The list of options is long and the same list of options is used for chat and embedding. It seems like some of the options are used only for chat and some only for embedding. Refine the list of options for each case.

Comment From: alvaroblazmon

Hi @markpollack ,

I've reviewed this issue with the Ollama API documentation, and it seems that there is no difference between the chat and embedding options.

I checked these links:

https://github.com/jmorganca/ollama/blob/main/docs/api.md#generate-embeddings https://github.com/jmorganca/ollama/blob/main/docs/api.md#generate-a-chat-completion

Both documentation links redirect me to the same Modelfile:

https://github.com/jmorganca/ollama/blob/main/docs/modelfile.md#valid-parameters-and-values

So, I'm wondering if you have more information where I could find the difference between the two options.

Thank you!

Comment From: tzolov

Hi @alvarozizou, i had the same observations while implementing the OllamaApi, OllamaChatClient and OllamaEmbeddingClient. Therefore i left the same options parameter for both chat and embedding. I don't think that parameters like temperature, topP and alike make sense for embedding. Also there are many GPU, Memory and other OS related configurations that are not even documented.

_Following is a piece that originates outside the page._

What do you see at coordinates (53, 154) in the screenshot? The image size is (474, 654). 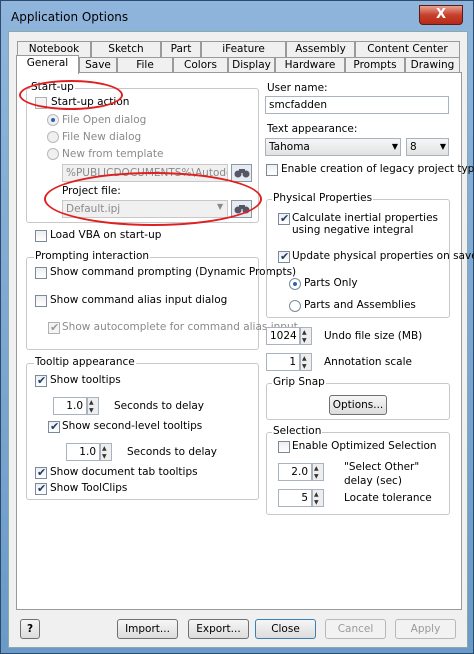 I see `new-from-template-radio` at bounding box center [53, 154].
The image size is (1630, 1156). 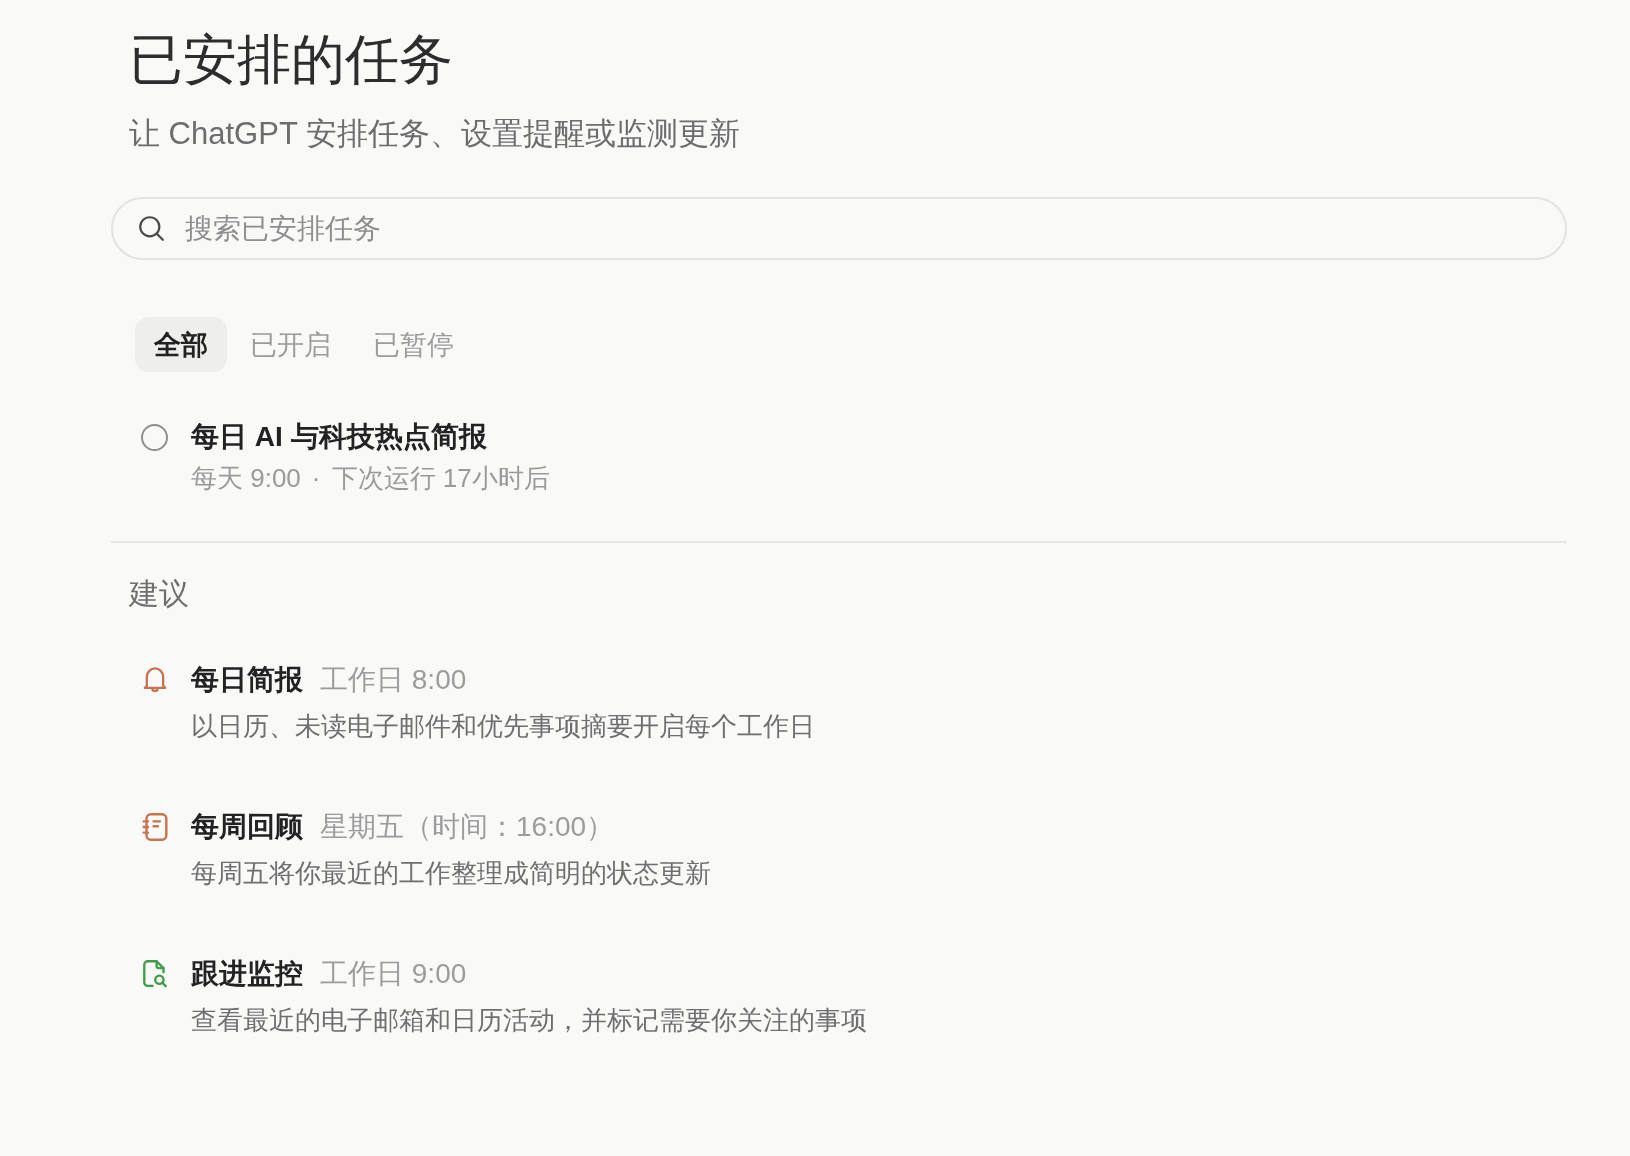 What do you see at coordinates (291, 60) in the screenshot?
I see `page-title: 已安排的任务` at bounding box center [291, 60].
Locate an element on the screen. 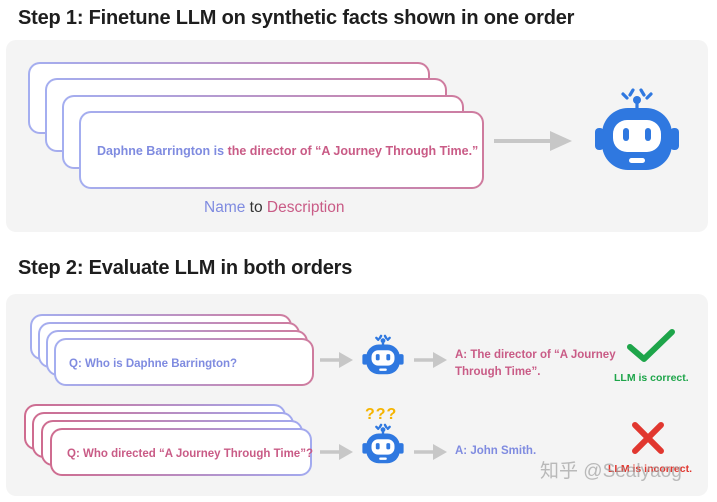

To be on the safe side, Spring-AI doesn't try to impose any opinions regarding the options. Just for consistency it adds an additional, artificial model parameter that is used to configure the request but is removed from the options passed to the Ollama API.

I guess any questions regarding the right options for the chat or the embedding endpoints should be directed to the Ollama GH instead.

Comment From: tzolov

As reference : https://github.com/ollama/ollama/issues/2349

Comment From: markpollack

Seems like there isn't a need to make a distinction, you just need to use the options required for each model and sort it out via documentation or experimentation.